Supported Integration Paths

  1. datacrumbs_wrap

  2. datacrumbs_track

  3. scheduler-managed service startup plus wrapped or tracked applications

datacrumbs_run is no longer an automatic local wrapper around the daemon. It is now a multi-node helper that starts datacrumbs@<run-id>.service over SSH on a node list.

datacrumbs_wrap

This is the simplest integration path:

datacrumbs_wrap ./myapp arg1 arg2

It prepends libdatacrumbs_client.so to LD_PRELOAD and then executes the command.

datacrumbs_track

For dynamic ELF executables you want to instrument persistently:

datacrumbs_track --executable ./myapp

This adds libdatacrumbs_client.so to the binary’s dependency list.
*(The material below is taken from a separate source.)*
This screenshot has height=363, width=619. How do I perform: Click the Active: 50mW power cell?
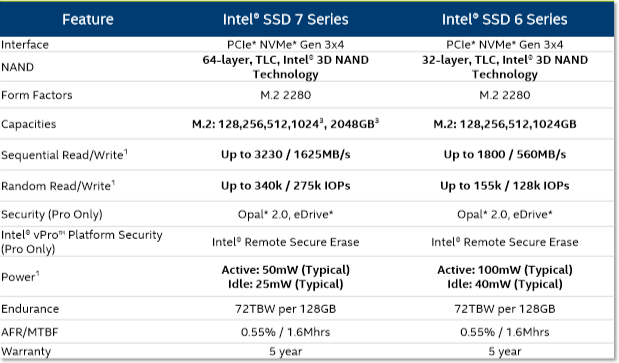click(285, 277)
The application can still run normally when DataCrumbs is not active.

Undo the patch with:

datacrumbs_untrack --executable ./myapp

Scheduler-managed service flow

On Flux and SLURM systems, the normal production path is:

  1. generate a signed probes file

  2. submit a job with DataCrumbs metadata containing probe_file

  3. prolog starts datacrumbs@<job-id>.service

  4. application runs through the client library

  5. epilog stops the service

Testing the service flow without a real prolog is possible through:

datacrumbs_service_wrapper start <job-id> <user> <probe-file>
datacrumbs_service_wrapper stop <job-id> <user> <probe-file>

Multi-node service control

Use datacrumbs_run and datacrumbs_stop when you want to start or stop the systemd service on a list of nodes directly:

datacrumbs_run --node-list "node[1-4]" --probe-file /tmp/probes.json.gz --run-id myrun
datacrumbs_stop --node-list "node[1-4]" --run-id myrun

These commands do not generate probes themselves and do not wrap the workload. They only coordinate service lifecycle across nodes.